WHAT YOU NEED TO DO :: Please copy each line of the records below that holds the word "back".

INFORMATION ::
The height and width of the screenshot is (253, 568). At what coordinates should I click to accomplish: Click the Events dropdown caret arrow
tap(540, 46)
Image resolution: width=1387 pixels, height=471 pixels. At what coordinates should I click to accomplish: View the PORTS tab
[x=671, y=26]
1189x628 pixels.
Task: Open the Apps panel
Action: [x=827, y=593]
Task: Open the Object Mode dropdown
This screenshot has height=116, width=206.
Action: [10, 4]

==

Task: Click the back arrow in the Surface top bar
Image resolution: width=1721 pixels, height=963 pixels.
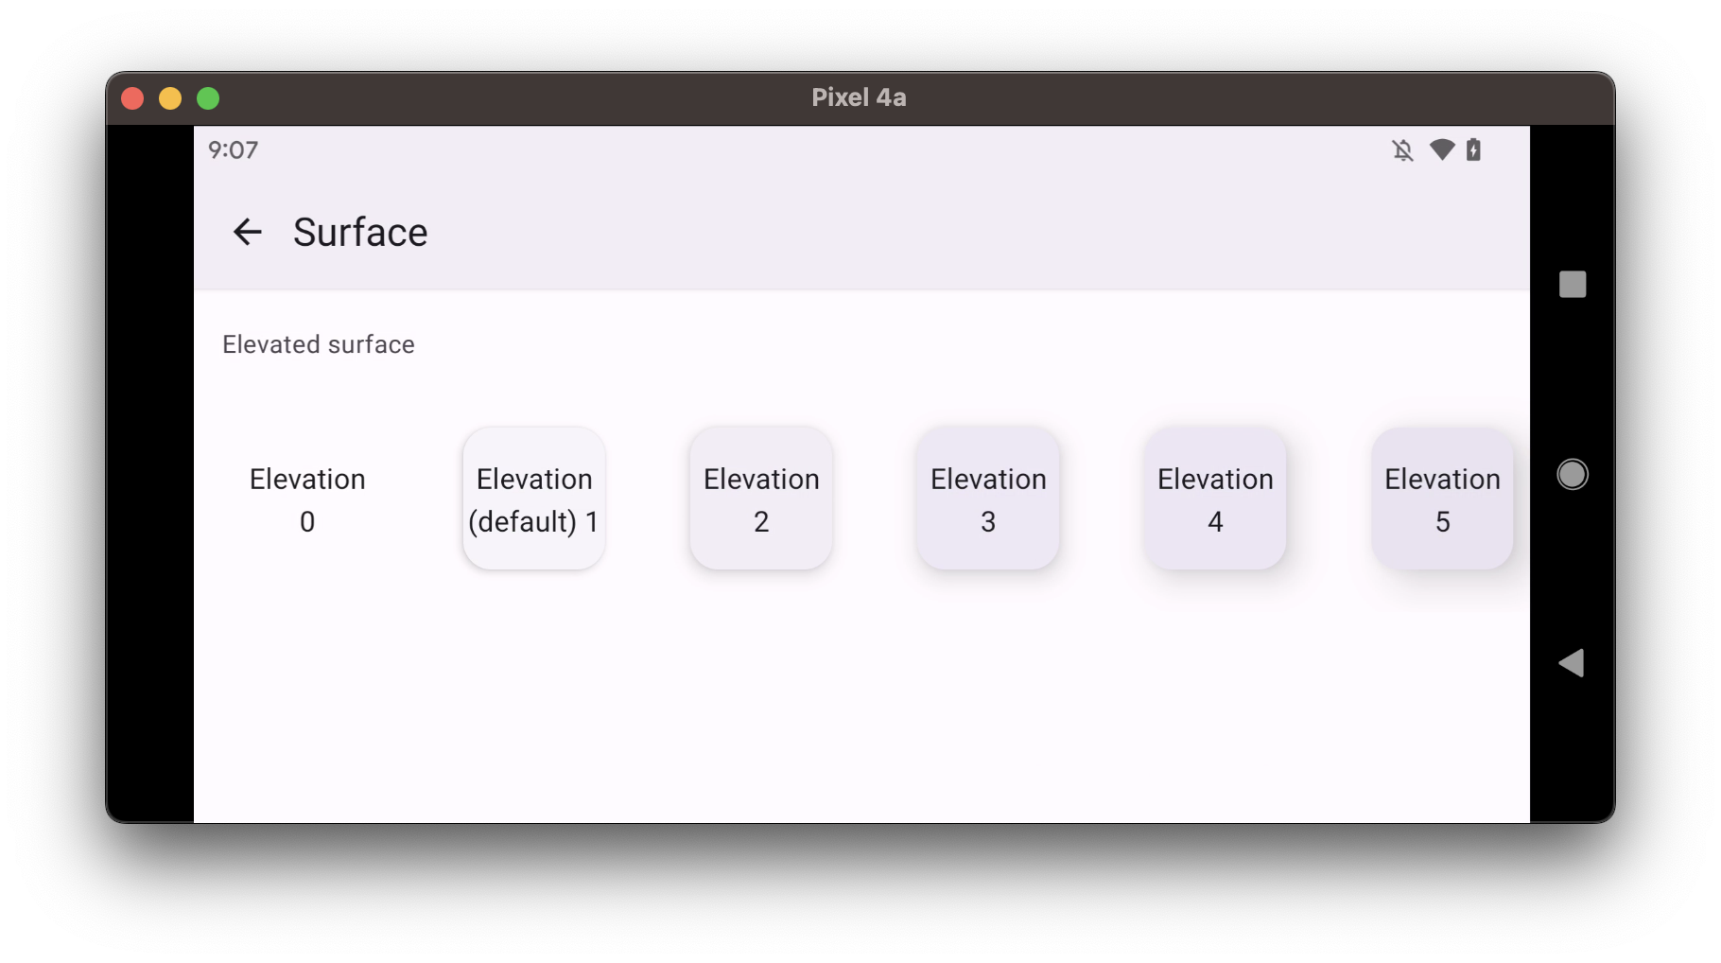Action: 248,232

---

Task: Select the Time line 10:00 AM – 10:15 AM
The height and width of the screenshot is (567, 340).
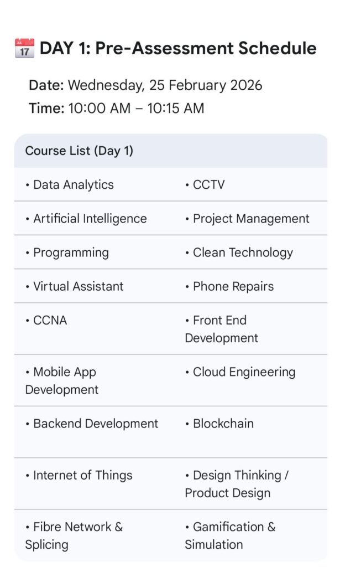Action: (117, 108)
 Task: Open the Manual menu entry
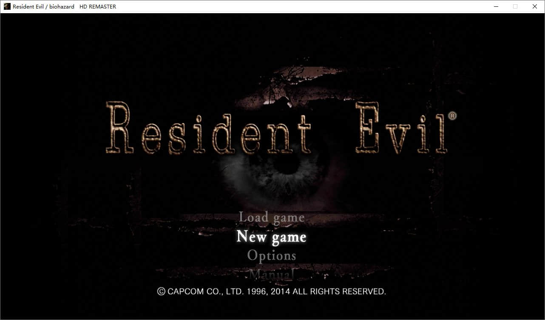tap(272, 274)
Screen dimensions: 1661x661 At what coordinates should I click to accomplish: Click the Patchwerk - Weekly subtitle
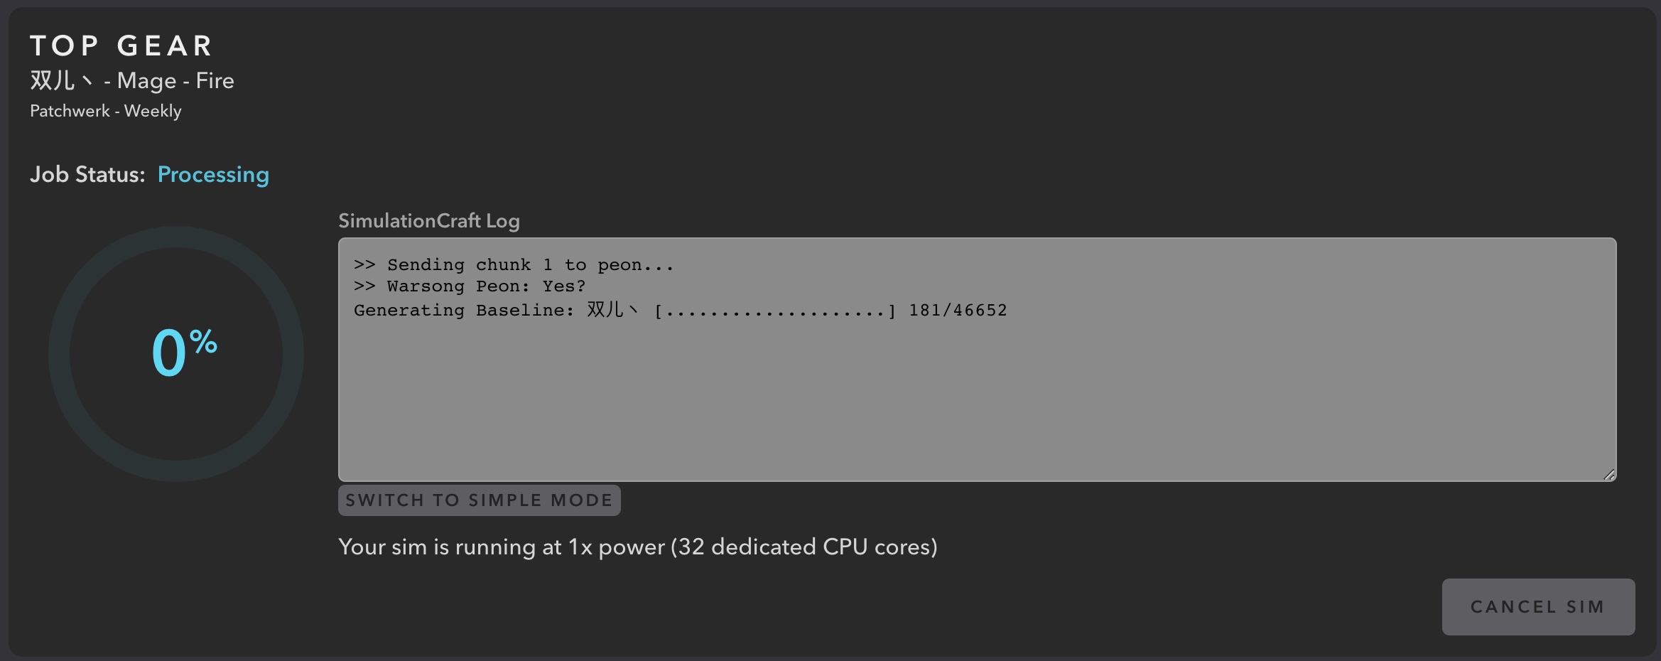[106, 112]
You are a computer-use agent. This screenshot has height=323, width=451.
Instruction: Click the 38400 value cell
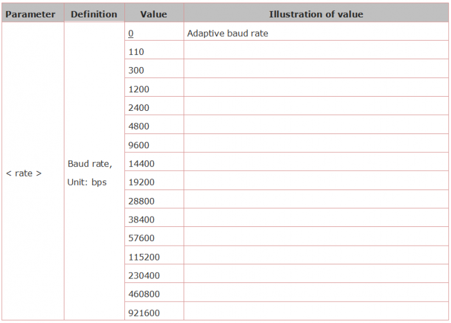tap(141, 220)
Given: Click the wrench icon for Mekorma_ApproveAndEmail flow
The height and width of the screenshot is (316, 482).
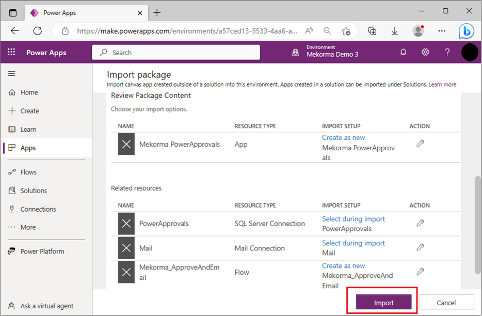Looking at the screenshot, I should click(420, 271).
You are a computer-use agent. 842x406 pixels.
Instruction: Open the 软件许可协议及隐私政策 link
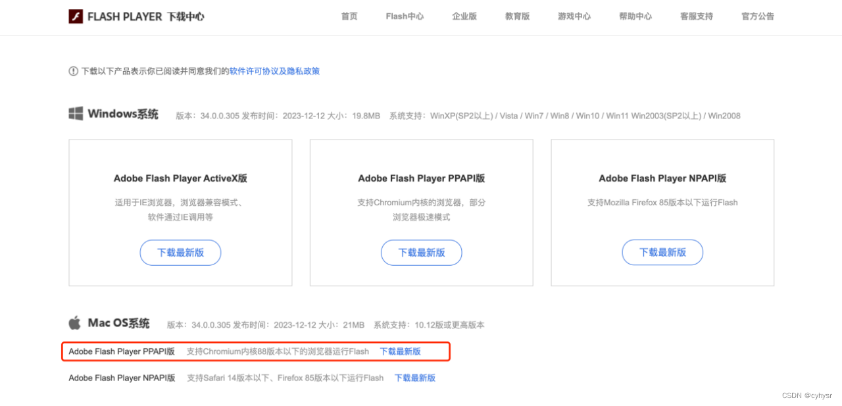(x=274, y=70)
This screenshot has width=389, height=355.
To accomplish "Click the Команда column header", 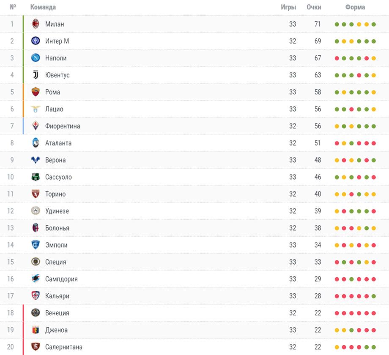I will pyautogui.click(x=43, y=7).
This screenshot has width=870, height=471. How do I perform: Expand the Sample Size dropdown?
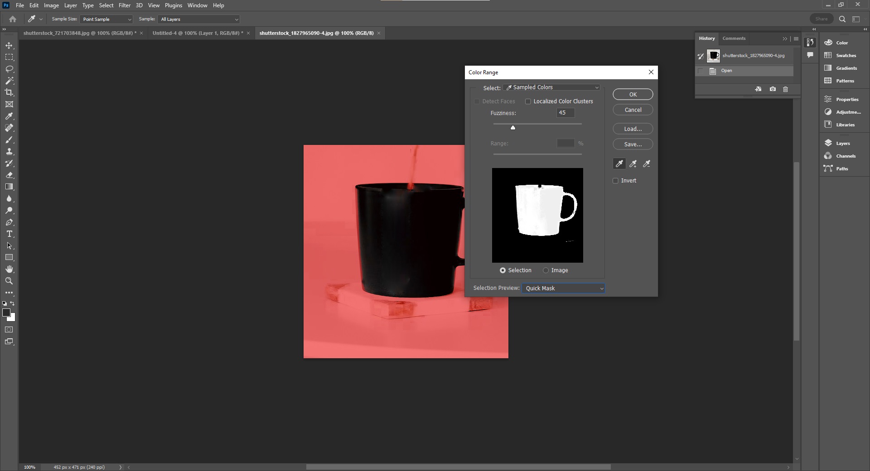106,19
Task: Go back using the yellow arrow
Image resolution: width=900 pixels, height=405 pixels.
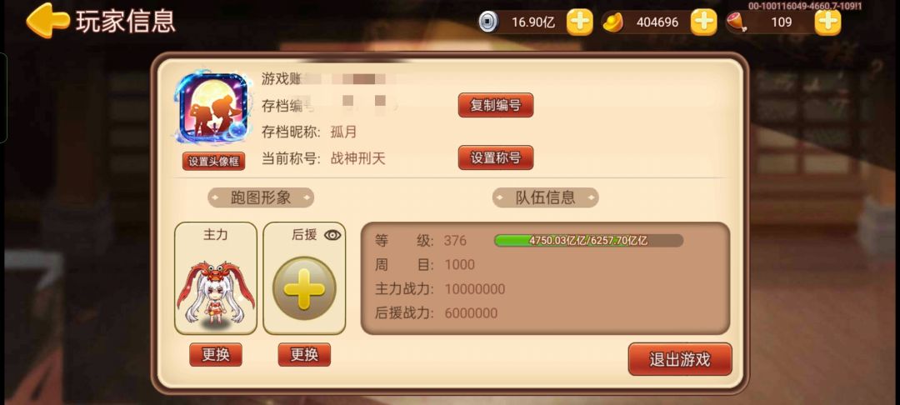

WRITTEN ANSWER ::
Task: Click the back arrow in the Surface top bar
Task: Go back using the yellow arrow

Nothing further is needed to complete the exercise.